» **Saved entries**
=== Section Start ===

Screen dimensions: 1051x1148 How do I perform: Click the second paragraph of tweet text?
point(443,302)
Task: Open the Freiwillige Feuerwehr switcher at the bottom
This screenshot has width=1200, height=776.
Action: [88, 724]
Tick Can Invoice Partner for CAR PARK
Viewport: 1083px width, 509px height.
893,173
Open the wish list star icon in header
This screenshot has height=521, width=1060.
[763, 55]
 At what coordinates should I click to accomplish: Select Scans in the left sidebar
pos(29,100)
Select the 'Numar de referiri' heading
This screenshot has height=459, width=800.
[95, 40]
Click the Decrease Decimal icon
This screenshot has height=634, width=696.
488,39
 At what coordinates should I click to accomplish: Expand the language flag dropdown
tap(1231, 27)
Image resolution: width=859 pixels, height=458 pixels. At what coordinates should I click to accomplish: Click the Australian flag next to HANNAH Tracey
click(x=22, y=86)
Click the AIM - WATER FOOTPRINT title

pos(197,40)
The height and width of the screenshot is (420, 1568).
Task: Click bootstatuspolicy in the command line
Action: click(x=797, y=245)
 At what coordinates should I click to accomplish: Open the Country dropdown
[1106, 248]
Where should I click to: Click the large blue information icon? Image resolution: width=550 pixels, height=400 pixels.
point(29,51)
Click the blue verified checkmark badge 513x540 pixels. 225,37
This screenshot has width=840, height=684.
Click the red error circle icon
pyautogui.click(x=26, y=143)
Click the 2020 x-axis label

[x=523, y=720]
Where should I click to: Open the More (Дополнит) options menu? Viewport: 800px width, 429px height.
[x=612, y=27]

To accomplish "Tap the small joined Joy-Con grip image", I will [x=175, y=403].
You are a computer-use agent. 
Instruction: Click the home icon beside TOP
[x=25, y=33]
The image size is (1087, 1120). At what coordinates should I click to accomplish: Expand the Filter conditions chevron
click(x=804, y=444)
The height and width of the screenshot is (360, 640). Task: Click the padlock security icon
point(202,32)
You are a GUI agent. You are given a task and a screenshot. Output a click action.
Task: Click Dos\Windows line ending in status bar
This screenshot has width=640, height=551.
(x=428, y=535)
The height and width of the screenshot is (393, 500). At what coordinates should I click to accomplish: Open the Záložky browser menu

=== Section End ===

» **EXERCISE GOAL**
Output the records above in their entirety, exactly.

» **TASK SOLUTION**
Screen dimensions: 1051x1148 How do I perform: Click the second paragraph of tweet text?
point(443,302)
Task: Open the Freiwillige Feuerwehr switcher at the bottom
This screenshot has width=1200, height=776.
Action: [88, 724]
Tick Can Invoice Partner for CAR PARK
Viewport: 1083px width, 509px height.
893,173
Open the wish list star icon in header
This screenshot has height=521, width=1060.
[763, 55]
 At what coordinates should I click to accomplish: Select Scans in the left sidebar
pos(29,100)
Select the 'Numar de referiri' heading
This screenshot has height=459, width=800.
[95, 40]
Click the Decrease Decimal icon
This screenshot has height=634, width=696.
488,39
 At what coordinates should I click to accomplish: Expand the language flag dropdown
tap(1231, 27)
Image resolution: width=859 pixels, height=458 pixels. At what coordinates should I click to accomplish: Click the Australian flag next to HANNAH Tracey
click(x=22, y=86)
Click the AIM - WATER FOOTPRINT title

pos(197,40)
The height and width of the screenshot is (420, 1568).
Task: Click bootstatuspolicy in the command line
Action: click(x=797, y=245)
 At what coordinates should I click to accomplish: Open the Country dropdown
[1106, 248]
Where should I click to: Click the large blue information icon? Image resolution: width=550 pixels, height=400 pixels.
point(29,51)
Click the blue verified checkmark badge 513x540 pixels. 225,37
This screenshot has width=840, height=684.
Click the red error circle icon
pyautogui.click(x=26, y=143)
Click the 2020 x-axis label

[x=523, y=720]
Where should I click to: Open the More (Дополнит) options menu? Viewport: 800px width, 429px height.
[x=612, y=27]

To accomplish "Tap the small joined Joy-Con grip image", I will [x=175, y=403].
You are a computer-use agent. 
Instruction: Click the home icon beside TOP
[x=25, y=33]
The image size is (1087, 1120). At what coordinates should I click to accomplish: Expand the Filter conditions chevron
click(x=804, y=444)
The height and width of the screenshot is (360, 640). Task: Click the padlock security icon
point(202,32)
You are a GUI agent. You are given a task and a screenshot. Output a click action.
Task: Click Dos\Windows line ending in status bar
This screenshot has width=640, height=551.
(x=428, y=535)
The height and width of the screenshot is (393, 500). At what coordinates should I click to accomplish: Open the Záložky browser menu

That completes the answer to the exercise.